* _POLECENIE 1_
Spośród wierszy zamieszczonych pod fragmentem przepisz bez żadnych zmian te, które biegną od wiersza zawierającego "Image resolution: width=908" do wiersza zawierającego "will click(x=329, y=254).", łącznie z oboma.

* _FRAGMENT_

Forum Suzuki SV - SVforum.pl
https://suzukisv.com.pl/

zaciesniajcy sie luz lancucha
https://suzukisv.com.pl/viewtopic.php?f=23&t=16939
Strona 1 z 3

Autor:  balagan2511 [ 5 lip 2015, o 23:59 ]
Tytuł:  zaciesniajcy sie luz lancucha

Witam dzisiaj zrobilem traske bielsko biala - warszawa i na miejscu postanowilem nasmarowac lancuch i jak sprawdzilem luz to sie troche zdziwilem bo w sumie spodziewalbym sie zwiekszenia luzu na lancuchu a tu w recz odwrotnie lancuch naszpanowany prawie na max a luzik przed wyjazdem ustawiony wedlug serwisowki. Sprawdzilem odrazu znaczniki na wachaczu ale jest dokladnie jak przed wyjazdem. O co kaman ower? Nadmienie ze luz ustawialem w najciasnieszym miescu napiecia lancucha. I tam rrownierz sprawdzalem. To chba nie jest normalne? Macie jakies pomysly?
POZDRAWIAM.

Autor:  Bartosz [ 6 lip 2015, o 00:13 ]
Tytuł:  Re: zaciesniajcy sie luz lancucha

Znajdź rysunek ze składowymi tylnej osi i zobacz czy masz wszystkie elementy. Szczególnie kilku centymetrową tuleje dystansową pod zębatką oraz tulejki graniczące z wahaczem z każdej strony.

Autor:  Pedros [ 6 lip 2015, o 10:17 ]
Tytuł:  Re: zaciesniajcy sie luz lancucha

a napęd ile ma przelatane?

Autor:  balagan2511 [ 6 lip 2015, o 19:59 ]
Tytuł:  Re: zaciesniajcy sie luz lancucha

Posprawdzalem wszystko na swoim miejscu tak jak fabryka wypuscila. A co do tego ile ma naped przelatane to nie wiem bo go po kupnie moto nie wymienialem poniewaz jest na poczatku regulacji i w bardzo dobrym stanie tak jak i zebatki. Poluzowalem oczywiscie juz lancuch i polatalem troche kolo komina i wyglada ze jest ok. Ale po ostatniej dluzszej trasie prawie 1200km zrobilem przez weekend. To napiety byl do granic wytrzymalosci. Liczylem ze sie wyciagnie. A z tego co mi wiadomo im lancuch ma wiecej przelatane to sie bardziej wyciaga itp. A nie w druga strone.

Autor:  acinr_PL [ 6 lip 2015, o 21:24 ]
Tytuł:  Re: zaciesniajcy sie luz lancucha

najprawdopodobniej masz nierówno wyciągnięty łańcuch tzn przed wyjazdem gdy go smarowałeś akurat się tak ustawił, że miał luz i po dłuższej jeździe jak wróciłeś i zacząłeś sprawdzać to był napięty bo łańcuch był już w innym miejscu.

* _POLECENIE 2_
Jaką trasę przejechał autor pierwszego wpisu we fragmencie o luzie łańcucha, zanim zauważył, że łańcuch jest mocno napięty?

* _WIERSZE_
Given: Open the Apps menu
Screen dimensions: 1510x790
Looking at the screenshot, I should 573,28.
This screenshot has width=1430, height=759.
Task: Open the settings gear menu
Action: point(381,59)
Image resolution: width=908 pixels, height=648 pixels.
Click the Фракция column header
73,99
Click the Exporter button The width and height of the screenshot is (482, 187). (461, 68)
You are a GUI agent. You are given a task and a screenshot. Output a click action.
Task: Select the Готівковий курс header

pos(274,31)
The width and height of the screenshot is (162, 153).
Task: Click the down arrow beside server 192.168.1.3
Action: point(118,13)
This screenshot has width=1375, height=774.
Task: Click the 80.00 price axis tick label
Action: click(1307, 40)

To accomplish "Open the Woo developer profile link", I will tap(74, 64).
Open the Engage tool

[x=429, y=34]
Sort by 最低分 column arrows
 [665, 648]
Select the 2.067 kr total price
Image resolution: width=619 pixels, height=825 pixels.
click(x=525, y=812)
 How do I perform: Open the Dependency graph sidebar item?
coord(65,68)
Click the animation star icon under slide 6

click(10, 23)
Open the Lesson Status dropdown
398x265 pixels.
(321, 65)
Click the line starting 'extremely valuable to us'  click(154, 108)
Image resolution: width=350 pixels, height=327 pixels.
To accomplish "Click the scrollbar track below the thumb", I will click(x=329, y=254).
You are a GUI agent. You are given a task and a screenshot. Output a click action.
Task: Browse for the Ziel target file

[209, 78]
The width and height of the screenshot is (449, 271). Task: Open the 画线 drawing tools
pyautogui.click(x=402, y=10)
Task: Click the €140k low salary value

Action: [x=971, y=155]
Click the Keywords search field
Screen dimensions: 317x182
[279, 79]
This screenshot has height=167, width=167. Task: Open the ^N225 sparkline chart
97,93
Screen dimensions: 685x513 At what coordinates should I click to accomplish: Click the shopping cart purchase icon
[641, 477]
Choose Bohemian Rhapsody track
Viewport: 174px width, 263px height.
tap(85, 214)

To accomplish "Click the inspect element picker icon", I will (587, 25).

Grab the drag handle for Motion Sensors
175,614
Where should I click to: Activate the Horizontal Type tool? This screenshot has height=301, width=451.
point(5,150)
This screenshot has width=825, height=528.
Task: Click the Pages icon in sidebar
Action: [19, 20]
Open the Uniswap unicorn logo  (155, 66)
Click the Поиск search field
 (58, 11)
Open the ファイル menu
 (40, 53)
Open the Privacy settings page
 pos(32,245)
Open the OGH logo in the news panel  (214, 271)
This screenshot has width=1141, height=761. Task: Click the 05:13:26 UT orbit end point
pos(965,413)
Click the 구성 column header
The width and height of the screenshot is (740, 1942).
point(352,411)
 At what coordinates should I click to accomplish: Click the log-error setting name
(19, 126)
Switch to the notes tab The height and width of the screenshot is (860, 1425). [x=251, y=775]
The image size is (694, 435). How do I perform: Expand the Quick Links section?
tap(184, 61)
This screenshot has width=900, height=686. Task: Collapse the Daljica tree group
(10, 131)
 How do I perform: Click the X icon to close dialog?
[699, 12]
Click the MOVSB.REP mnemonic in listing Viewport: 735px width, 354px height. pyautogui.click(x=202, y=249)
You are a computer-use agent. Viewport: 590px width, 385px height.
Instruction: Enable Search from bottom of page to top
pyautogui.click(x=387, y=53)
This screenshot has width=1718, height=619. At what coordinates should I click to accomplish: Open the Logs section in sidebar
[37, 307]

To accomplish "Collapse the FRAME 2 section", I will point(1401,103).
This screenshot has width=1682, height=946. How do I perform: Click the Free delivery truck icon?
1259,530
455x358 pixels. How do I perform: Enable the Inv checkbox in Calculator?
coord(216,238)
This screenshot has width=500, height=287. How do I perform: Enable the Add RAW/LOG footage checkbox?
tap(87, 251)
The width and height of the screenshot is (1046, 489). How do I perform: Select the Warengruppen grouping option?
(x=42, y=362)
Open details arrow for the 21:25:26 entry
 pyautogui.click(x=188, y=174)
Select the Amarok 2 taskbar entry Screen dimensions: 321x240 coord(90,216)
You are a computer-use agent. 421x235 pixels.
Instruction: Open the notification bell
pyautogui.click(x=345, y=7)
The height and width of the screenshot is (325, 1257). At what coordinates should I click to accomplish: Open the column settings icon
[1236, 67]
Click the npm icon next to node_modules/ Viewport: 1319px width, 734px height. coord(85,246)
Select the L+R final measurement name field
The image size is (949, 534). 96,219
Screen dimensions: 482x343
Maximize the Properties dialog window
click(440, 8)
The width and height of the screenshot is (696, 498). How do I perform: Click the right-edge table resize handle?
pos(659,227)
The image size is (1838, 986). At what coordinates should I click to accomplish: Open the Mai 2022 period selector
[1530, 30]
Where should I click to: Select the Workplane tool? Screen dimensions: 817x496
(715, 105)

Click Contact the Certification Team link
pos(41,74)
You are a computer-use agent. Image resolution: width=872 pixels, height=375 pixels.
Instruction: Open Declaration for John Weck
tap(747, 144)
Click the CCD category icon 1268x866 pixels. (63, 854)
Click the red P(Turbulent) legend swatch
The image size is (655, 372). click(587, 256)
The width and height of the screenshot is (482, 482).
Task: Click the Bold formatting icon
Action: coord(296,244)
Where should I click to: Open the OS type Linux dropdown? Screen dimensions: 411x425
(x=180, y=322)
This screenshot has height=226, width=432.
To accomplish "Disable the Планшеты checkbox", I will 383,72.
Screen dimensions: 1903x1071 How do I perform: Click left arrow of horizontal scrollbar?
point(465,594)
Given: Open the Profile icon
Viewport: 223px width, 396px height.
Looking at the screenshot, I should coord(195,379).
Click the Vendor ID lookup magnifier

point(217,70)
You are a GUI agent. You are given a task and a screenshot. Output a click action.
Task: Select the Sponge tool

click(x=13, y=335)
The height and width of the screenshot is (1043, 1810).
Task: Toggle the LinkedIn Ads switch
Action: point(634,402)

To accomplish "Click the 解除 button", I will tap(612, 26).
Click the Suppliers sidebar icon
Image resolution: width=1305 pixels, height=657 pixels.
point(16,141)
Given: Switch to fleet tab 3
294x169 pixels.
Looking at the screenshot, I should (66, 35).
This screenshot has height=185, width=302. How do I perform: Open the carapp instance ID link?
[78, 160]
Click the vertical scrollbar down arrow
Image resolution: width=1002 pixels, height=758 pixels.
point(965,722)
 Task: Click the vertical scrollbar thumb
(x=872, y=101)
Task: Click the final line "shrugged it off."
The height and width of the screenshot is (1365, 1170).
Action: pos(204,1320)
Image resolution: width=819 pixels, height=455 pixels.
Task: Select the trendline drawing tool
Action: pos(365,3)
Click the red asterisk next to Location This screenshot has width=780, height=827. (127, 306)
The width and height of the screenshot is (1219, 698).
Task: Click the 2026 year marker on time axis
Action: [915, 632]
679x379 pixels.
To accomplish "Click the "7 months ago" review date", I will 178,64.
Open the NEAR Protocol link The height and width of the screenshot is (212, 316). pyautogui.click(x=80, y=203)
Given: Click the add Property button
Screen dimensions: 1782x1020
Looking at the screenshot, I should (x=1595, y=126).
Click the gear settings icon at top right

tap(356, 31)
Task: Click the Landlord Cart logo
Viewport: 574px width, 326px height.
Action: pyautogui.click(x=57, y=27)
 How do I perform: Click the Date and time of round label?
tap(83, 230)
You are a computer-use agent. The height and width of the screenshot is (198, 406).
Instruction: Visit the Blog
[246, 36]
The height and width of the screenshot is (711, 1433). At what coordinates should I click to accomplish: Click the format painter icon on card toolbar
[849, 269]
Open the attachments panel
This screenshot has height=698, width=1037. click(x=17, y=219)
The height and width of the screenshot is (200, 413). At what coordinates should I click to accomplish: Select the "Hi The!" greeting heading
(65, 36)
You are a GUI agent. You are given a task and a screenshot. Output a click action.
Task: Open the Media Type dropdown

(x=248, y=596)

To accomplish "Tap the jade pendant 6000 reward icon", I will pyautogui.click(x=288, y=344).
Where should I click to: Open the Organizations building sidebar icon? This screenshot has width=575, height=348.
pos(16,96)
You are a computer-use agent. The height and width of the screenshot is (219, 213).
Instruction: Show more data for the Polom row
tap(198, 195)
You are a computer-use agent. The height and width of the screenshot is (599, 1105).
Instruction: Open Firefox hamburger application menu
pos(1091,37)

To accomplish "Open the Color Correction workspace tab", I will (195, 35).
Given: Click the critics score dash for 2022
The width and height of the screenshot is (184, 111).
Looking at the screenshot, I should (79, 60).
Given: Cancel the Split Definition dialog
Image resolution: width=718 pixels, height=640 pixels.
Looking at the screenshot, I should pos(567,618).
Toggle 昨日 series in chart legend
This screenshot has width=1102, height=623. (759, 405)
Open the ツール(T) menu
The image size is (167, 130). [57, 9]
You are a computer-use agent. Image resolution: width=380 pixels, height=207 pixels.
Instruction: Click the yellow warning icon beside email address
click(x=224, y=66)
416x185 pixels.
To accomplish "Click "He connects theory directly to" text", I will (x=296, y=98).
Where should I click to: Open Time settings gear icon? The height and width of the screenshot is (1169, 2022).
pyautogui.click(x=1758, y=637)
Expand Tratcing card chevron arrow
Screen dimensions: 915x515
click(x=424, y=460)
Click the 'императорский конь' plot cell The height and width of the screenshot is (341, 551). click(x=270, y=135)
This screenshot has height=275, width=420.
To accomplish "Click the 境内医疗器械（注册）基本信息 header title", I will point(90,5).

* _ODPOWIEDŹ 1_
Image resolution: width=908 pixels, height=648 pixels.
Click the Фракция column header
73,99
Click the Exporter button The width and height of the screenshot is (482, 187). (461, 68)
You are a GUI agent. You are given a task and a screenshot. Output a click action.
Task: Select the Готівковий курс header

pos(274,31)
The width and height of the screenshot is (162, 153).
Task: Click the down arrow beside server 192.168.1.3
Action: point(118,13)
This screenshot has width=1375, height=774.
Task: Click the 80.00 price axis tick label
Action: click(1307, 40)

To accomplish "Open the Woo developer profile link", I will tap(74, 64).
Open the Engage tool

[x=429, y=34]
Sort by 最低分 column arrows
 [665, 648]
Select the 2.067 kr total price
Image resolution: width=619 pixels, height=825 pixels.
click(x=525, y=812)
 How do I perform: Open the Dependency graph sidebar item?
coord(65,68)
Click the animation star icon under slide 6

click(10, 23)
Open the Lesson Status dropdown
398x265 pixels.
(321, 65)
Click the line starting 'extremely valuable to us'  click(154, 108)
Image resolution: width=350 pixels, height=327 pixels.
To accomplish "Click the scrollbar track below the thumb", I will click(x=329, y=254).

* _ODPOWIEDŹ 2_
Trasę Bielsko-Biała – Warszawa.